Free woman of color with daughter, New Orleans. Late 18th century (Wikicommons)
Why do births to Black mothers and White fathers have worse outcomes than births to White mothers and Black fathers?
You received the same amount of DNA from your father and your mother, but only your mother provided the womb you grew in. To some extent, your mother’s genes matter more than your father’s, since hers alone helped create the environment for your first nine months. The genetic influence is substantial: heritability is 25-40% for birthweight, fetal growth, and gestational length (Clausson et al., 2005).
Genetic mismatches may therefore arise between the fetus (whose development is determined by both the mother and the father) and the fetal environment (which is created by the mother), especially if the parental populations differ in the pace and timing of fetal development.
If a fetus has European parents, it will come to term a week later, on average, than one with Sub-Saharan African parents (Rushton & Jensen, 2005, p. 264). Sub-Saharan African descent is a risk factor for spontaneous pre-term birth in both the United States and Africa, although “risk” here is defined in terms of European norms of pregnancy duration (Purisch & Gyamfi-Bannerman, 2017).
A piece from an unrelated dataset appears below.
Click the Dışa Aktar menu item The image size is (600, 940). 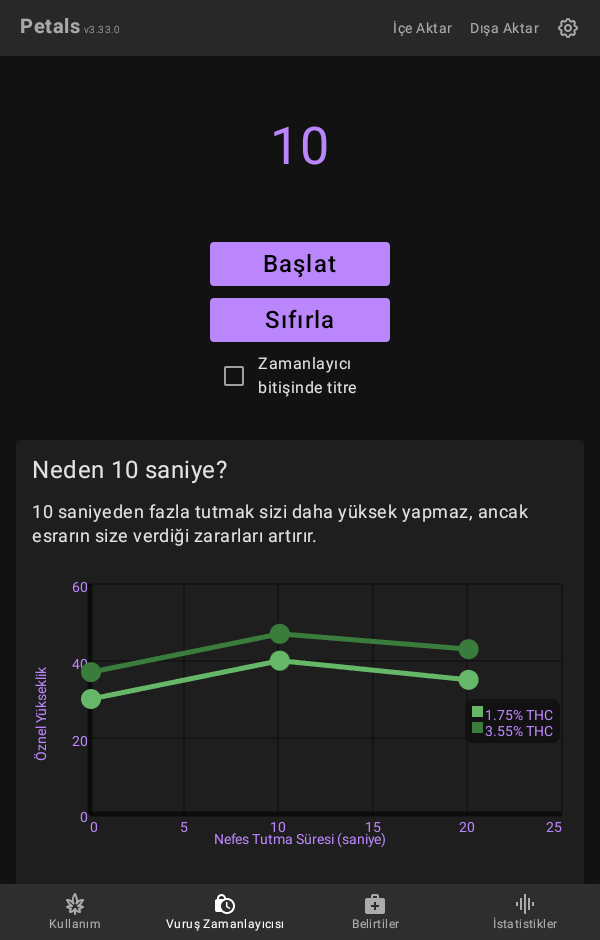click(504, 28)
For a fetus, pre-term delivery is riskier than post-term delivery (Campbell et al., 1997; Fayed et al., 2022). Outcomes should therefore be worse for births to Black mothers and White fathers than for births to White mothers and Black fathers. Indeed, this has been a consistent finding of American studies over the past four decades.
Biracial births, Chicago, 1982-1983
The first study is of all singleton infants born to biracial couples in Chicago from 1982 to 1983 (n = 410 Black mothers, 739 White mothers).
Birthweights were low for 14% of births to Black mothers and White fathers, versus 9% of births to White mothers and Black fathers and 6% of births to White parents.
The authors adjusted the data to control for several risk factors: maternal age, education, marital status, parity (number of pregnancies that reached a viable gestational age), trimester of prenatal care initiation, and median family income of mother's census tract. This adjustment eliminated the difference in risk between White mother/Black father births and White mother/White father births, while maintaining the higher risk of Black mother/White father births:
We found that infants born to Black mothers and White fathers had a 40% higher chance of low-birthweight than did White infants, independent of other risk factors. In contrast, infants born to White mothers and Black fathers had odds of low birthweight equal to those of infants in the general White population when measured risk factors were controlled. (Collins & David, 1993)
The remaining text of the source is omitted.